Цель задания: Выведите без изменений строки, начиная со строки, в которой есть «Given: Open the Transitions ribbon tab», и заканчивая последней строкой включительно.

Записи набора данных:
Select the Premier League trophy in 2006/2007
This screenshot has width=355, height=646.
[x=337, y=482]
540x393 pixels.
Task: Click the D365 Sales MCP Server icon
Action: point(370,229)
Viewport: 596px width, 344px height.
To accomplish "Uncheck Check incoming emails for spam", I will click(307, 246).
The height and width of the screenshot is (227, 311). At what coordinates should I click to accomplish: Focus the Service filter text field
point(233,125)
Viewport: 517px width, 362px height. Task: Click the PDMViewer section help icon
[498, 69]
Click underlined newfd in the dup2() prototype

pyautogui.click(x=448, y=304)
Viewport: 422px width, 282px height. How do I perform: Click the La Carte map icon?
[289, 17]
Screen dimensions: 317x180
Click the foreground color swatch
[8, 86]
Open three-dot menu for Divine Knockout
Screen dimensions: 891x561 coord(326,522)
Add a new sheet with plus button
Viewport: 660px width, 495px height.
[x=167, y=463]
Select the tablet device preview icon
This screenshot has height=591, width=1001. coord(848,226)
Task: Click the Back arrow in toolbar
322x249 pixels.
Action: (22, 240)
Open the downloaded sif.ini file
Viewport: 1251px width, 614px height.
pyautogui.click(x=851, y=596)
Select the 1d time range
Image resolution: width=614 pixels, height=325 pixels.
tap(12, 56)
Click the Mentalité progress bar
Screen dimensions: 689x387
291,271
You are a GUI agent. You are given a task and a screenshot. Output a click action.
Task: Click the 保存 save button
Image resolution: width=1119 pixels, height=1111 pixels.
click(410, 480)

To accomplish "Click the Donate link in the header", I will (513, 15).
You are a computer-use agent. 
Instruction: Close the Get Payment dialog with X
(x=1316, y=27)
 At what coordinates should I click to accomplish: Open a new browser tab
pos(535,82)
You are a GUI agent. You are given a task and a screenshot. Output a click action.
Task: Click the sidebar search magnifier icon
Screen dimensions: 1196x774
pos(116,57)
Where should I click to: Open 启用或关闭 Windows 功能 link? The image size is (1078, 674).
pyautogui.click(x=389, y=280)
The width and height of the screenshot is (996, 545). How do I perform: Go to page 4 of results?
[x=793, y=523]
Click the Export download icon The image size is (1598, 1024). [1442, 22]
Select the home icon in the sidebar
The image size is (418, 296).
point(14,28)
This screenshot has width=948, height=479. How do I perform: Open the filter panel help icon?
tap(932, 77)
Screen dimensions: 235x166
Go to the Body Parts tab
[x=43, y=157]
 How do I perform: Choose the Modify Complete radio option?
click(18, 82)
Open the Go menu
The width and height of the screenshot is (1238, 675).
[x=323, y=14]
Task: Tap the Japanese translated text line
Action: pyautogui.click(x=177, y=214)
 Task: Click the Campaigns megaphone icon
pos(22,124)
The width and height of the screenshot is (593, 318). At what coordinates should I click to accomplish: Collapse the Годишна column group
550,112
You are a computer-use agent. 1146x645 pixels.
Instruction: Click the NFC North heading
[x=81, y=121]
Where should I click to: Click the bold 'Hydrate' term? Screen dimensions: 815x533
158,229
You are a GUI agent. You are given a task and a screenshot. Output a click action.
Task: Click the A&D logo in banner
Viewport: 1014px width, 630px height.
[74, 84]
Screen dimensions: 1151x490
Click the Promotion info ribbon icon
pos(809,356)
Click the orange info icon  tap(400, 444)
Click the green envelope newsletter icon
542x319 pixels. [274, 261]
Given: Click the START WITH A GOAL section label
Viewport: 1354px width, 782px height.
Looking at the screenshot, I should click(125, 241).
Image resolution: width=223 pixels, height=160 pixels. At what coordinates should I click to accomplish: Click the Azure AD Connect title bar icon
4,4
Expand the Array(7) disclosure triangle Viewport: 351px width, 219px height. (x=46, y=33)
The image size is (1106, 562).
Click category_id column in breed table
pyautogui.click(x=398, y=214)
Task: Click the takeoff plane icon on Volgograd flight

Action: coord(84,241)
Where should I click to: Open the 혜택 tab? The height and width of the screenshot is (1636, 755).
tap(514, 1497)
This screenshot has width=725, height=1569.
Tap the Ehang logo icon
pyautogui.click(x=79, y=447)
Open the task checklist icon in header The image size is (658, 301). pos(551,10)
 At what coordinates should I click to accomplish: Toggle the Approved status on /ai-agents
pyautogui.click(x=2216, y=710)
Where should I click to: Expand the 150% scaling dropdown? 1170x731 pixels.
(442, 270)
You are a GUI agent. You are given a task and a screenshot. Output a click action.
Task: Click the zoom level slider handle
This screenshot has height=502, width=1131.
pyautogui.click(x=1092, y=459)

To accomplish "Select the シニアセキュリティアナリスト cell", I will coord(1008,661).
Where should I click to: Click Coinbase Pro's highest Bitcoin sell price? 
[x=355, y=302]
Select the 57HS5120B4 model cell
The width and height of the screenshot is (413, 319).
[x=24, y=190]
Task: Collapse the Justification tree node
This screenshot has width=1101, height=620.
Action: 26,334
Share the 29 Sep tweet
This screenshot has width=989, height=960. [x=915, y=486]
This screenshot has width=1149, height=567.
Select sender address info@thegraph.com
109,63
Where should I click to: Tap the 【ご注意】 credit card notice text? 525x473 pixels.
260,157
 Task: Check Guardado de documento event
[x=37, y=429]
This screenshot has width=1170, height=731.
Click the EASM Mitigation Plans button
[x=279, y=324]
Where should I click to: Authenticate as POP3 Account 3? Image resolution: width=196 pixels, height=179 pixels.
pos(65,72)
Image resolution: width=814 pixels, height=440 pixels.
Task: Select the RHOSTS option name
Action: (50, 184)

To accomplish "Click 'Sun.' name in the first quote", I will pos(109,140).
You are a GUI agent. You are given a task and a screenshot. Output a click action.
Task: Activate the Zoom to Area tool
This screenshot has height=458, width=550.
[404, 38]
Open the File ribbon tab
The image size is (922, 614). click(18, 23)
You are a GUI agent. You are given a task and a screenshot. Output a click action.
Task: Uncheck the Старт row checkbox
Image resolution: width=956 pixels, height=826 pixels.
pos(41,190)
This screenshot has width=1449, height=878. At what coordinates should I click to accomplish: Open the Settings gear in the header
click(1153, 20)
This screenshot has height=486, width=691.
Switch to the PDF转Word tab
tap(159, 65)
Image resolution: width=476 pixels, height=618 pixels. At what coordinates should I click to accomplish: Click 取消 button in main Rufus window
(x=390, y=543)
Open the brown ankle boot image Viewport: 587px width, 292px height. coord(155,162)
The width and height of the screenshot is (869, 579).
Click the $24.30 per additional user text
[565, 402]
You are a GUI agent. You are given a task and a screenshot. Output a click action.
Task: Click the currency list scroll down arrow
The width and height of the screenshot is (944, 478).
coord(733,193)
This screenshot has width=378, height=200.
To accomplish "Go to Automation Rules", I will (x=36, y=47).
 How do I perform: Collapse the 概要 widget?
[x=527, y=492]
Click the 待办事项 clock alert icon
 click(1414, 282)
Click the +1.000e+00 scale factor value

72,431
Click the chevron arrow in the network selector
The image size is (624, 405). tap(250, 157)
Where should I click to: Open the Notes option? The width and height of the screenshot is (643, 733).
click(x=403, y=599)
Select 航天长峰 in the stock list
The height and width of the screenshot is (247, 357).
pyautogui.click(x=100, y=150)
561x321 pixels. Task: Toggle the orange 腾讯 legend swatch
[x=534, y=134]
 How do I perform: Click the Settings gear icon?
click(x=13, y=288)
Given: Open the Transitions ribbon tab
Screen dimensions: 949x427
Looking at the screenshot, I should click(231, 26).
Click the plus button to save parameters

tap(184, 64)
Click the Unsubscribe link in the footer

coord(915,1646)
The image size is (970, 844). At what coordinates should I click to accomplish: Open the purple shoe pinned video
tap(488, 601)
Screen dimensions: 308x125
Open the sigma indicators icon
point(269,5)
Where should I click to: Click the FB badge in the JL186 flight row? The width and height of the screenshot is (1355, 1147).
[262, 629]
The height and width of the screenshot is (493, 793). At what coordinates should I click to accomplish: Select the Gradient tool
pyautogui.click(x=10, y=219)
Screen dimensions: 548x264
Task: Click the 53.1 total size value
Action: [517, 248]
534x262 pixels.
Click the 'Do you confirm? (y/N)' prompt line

Полное решение:
Given: Open the Transitions ribbon tab
Screen dimensions: 949x427
Looking at the screenshot, I should click(231, 26).
Click the plus button to save parameters

tap(184, 64)
Click the Unsubscribe link in the footer

coord(915,1646)
The image size is (970, 844). At what coordinates should I click to accomplish: Open the purple shoe pinned video
tap(488, 601)
Screen dimensions: 308x125
Open the sigma indicators icon
point(269,5)
Where should I click to: Click the FB badge in the JL186 flight row? The width and height of the screenshot is (1355, 1147).
[262, 629]
The height and width of the screenshot is (493, 793). At what coordinates should I click to accomplish: Select the Gradient tool
pyautogui.click(x=10, y=219)
Screen dimensions: 548x264
Task: Click the 53.1 total size value
Action: [517, 248]
534x262 pixels.
Click the 'Do you confirm? (y/N)' prompt line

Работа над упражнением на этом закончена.